We don’t always understand it. We don’t even like some of it. Yet there is no question that our fair city is filled with it. And not only in all the obvious places.
I used to think that art could only be found in museums, and that good art, however you may define that for yourself, could only be found in very specific museums. I’ve stood in London’s National Gallery in front of Van Gogh’s Sunflowers, lost in their buttery yellow beauty, in awe of the painting as well as the honor of being so close to something once touched by such a talented artist. And there was that phase after having read The Agony and the Ecstasy, when anything to do with Michelangelo or marble sent me into paroxysms of joy. Of course, standing in front of David in Florence only made that phase last that much longer. I was sixteen. Can you blame me?
And my family can attest to my obsession with the statue of Peter Pan in London’s Kensington Park. I worship at its base, paying homage to the writer, the sculptor, the storybook childhood it so beautifully traps in its gleaming bronze.
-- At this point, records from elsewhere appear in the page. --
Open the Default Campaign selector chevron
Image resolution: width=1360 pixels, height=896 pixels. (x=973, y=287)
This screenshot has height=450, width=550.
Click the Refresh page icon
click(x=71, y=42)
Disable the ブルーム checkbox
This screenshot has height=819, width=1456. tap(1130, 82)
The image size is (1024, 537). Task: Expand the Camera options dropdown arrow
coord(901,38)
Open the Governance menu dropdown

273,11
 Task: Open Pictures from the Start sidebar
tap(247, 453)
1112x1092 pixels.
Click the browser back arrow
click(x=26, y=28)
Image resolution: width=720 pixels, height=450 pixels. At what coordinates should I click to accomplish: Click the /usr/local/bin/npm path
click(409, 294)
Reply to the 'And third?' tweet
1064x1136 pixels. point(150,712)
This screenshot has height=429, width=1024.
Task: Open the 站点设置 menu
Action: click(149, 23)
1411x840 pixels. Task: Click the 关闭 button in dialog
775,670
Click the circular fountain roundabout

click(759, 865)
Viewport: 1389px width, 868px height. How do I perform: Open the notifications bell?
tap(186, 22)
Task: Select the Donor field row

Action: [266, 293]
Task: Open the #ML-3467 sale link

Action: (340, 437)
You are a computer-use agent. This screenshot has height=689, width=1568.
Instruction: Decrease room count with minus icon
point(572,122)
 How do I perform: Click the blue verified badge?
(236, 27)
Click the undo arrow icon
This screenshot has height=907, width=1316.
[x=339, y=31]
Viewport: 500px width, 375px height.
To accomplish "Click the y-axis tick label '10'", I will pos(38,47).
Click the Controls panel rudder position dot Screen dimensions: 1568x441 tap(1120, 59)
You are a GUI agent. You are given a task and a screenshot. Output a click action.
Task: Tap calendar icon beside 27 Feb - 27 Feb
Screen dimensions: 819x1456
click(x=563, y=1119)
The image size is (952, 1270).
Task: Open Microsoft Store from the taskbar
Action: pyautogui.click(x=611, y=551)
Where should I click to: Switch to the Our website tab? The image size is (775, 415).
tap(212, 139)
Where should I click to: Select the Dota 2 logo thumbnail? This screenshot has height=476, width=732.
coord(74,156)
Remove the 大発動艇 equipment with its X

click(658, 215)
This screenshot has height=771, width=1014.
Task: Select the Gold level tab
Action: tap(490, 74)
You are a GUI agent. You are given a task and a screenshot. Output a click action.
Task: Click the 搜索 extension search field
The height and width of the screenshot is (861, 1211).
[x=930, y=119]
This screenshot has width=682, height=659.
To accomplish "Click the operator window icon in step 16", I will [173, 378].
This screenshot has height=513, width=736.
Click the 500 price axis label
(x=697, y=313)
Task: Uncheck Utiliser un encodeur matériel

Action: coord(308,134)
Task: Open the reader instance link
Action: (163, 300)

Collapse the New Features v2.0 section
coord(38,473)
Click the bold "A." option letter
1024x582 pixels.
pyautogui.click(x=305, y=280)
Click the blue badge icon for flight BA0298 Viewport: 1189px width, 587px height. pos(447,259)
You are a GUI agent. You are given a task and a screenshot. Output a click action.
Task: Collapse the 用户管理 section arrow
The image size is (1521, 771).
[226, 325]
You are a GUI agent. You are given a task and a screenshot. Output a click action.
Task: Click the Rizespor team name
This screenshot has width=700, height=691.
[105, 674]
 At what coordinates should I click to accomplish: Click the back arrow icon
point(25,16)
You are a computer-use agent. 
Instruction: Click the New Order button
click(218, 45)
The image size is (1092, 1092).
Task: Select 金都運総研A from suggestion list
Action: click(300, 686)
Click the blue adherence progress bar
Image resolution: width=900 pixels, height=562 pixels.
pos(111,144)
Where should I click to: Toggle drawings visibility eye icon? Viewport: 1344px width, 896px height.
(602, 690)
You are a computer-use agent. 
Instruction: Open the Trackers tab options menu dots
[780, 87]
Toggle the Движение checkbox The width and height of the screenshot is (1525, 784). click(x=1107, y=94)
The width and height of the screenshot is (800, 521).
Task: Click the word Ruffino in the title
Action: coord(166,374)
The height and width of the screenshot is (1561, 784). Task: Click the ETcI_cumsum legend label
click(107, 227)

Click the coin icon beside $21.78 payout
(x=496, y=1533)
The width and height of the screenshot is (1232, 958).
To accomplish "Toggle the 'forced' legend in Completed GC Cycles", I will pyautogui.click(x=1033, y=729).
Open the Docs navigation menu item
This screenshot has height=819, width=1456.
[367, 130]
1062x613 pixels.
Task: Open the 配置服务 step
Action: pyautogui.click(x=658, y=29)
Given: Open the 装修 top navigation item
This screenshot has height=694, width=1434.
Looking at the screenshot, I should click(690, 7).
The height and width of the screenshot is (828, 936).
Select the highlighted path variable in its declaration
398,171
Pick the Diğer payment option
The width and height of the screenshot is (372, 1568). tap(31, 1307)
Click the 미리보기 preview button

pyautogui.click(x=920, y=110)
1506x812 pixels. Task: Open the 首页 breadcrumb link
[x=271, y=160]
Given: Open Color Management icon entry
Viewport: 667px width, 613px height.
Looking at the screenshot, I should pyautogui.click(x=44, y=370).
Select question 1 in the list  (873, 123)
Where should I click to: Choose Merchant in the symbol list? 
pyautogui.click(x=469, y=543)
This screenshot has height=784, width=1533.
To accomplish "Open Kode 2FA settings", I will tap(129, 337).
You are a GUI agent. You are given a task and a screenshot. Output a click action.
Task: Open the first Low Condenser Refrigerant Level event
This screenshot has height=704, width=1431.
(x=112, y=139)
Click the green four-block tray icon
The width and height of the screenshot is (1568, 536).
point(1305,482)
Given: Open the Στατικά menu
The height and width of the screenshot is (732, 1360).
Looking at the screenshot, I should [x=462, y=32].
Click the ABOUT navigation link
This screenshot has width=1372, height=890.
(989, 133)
Yet over the years, I’ve allowed myself to enjoy other kinds of art and the affect its whimsy has on passersby. Some of these creations have become part of the tapestry of this town; we don’t necessarily stop to admire them but we know they’re there, and they have become the backdrop to our daily activities as we go about our lives. I’ve been watching the small figure of a woman perched on a beam at the corner of fifth street and Poleline, waiting for her to leap across the narrow expanse, or perhaps dive into her imaginary pool if the beam is really a diving board. I don’t know anything about her creator, or why she’s taking this long to leap, but I like seeing her dark figure tucked between the trees as I turn the corner on my way to work and back.
And while I’m not fond of the monstrous dog head perched atop the pyramid on the corner of E & first, and not entirely sure that it’s the best choice of representative to greet drivers on their way into town, its presence did elicit various responses as I asked people what they thought of it. One young man looked up as it towered above us, diplomatically describing its colorful presence as “interesting.” “It has flare,” declared a young woman waiting to cross the street, while her companion thought the canine had “character.” One woman who wanted me to stop and talk about gay rights told me she used to think it was a duck before it was finished, but regardless of the species to which it belongs, she thinks it’s “nice to have art around town.”
I don’t particularly care for Tony Natsoulas’ Joggers either, but they’ve become a fixture on the corner of third and F streets, despite how ugly so many people have found them and speculations as to what they might be running from. They’ve been at it since 1986, when Davis PD was housed where we can now find Bistro 33. Their frozen flight made more sense to some residents then, while I can’t help but be impressed by the determination and stamina of running for nearly thirty years.
There’s a mosaic man with a fish on his right foot, standing immobile on the corner of G and fourth. And a stealth angel, a “…unique Davis thing,” according to the woman whose lunch I disturbed to ask that she consider this silvery guardian, forever gazing upon the enormous dog as children romp in the grass around her. We also shouldn’t ignore the various personal attempts of creative souls around town, whose endeavors brighten our days even if the creators are unaware of their impact. I happened to be sweeping our front path one morning, when a woman approached and needed to let me know that the seashell and bead chains hanging from our trees are the bright point of her morning as she walks to work. I’d seen children stopping in front of our house, reaching for the swaying strands, running their fingers over smooth glass and shell. Yet I had no idea that my solution for getting rid of overflowing collections would actually factor into someone’s daily dose of happiness. The owners of the house on eighth street on whose fence hang colorful bicycles turned flower planters, may be just as oblivious to the smile their display brings to my face as I drive past on occasion. Not to mention the giant praying mantis on the front lawn of a house on Anderson, a fixture I will envy come Halloween.
Whether we appreciate their beauty or are repulsed by their oddities, these creative expressions provide us with a reason to look up from our phones, contemplate the abstract, talk to each other about them as we walk, or drive, or bike on our way through this very creative city of ours.